Before he could finish his sentence, my right hand had already firmed gripped his tacky uniform. I curled my arm and brought his face close enough to my own that our noses almost touched. I growled at him, "Listen, butt-munch. I don't care who you are, or who you think you are. I will not stand to be pushed around by some preppy, powder-faced, useless son-of-a-gun who mooches off of his parents, you got that?"
For a while he just stared at me. I think I recall seeing a mixture of fear and surprise. But whatever I recalled seeing, his eyes almost immediately turned cocky once more and he dared place his dirty hands on my fist. He tried to unfasten my fingers, but to no avail. He tried several times more, but once he got the idea of the vast difference between our strengths, a look of frustration veiled his face. He spoke to me with a voice that sounds only when someone realizes that he's dealing with another who won't take no crap from him, "If you know what's best for you Lieutenant, I'd suggest you let go off your dirty, inferior fingers right now, before I report you to someone a little higher up."
I couldn't stop the laughter from escaping. I had to let go of him in order to place my hands on my knees as I doubled over. After a few more chuckles, I finally recomposed myself and shed the last few laughs and replied, "Listen noob, I really don't give a two-piece's worth if you report me or not. In fact, do report me. Perhaps they'll finally let me get off this cursed sand box of a country." I took a step closer towards him as I continued, close enough that I could see his nostrils flare up slightly. "And I'd suggest, MAJOR, that if you know what's best for YOU, you might want to start packing up your lip gloss and make up and start for the next chopper out."

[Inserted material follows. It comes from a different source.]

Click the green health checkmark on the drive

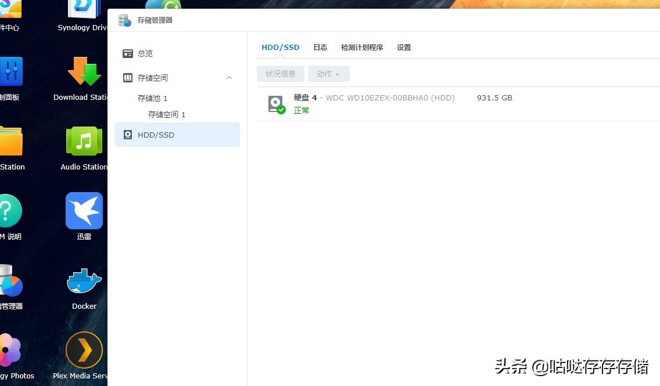(x=282, y=110)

He didn't respond. He had the look of a hyena that just realized the prey he had been pursuing was in fact, a lion. His whole body was shaking and his fists remained clenched. But he merely turned away, but without speaking, "1800. Those darned outhouses better be cleaned or you will face the consequences!"
I let out a chuckle and shuffled around my breast pockets for a small, crumpled up cardboard box. Once I found it, I picked out a small, thing white stick from within. I clamped it between my teeth and ruffled around my jean pockets. After a momentary search, I finally took out my savior and held it gently near the end of the stick that was barely dangling off my lips. A slight click and off the crimson orange. Two more years. I inhaled. Two more years. I held in the smoke. Two more years. I let out with deep sigh. Two. More. Years. As the first ashes started to fall off the burning stick, the sirens went off. They caught me off guard and I accidentally let the stick slip between my fingers. I cursed both for the dropped stress-reliever and the siren. The siren rarely went off. It never meant good, even more so than the worthless trash's smirk.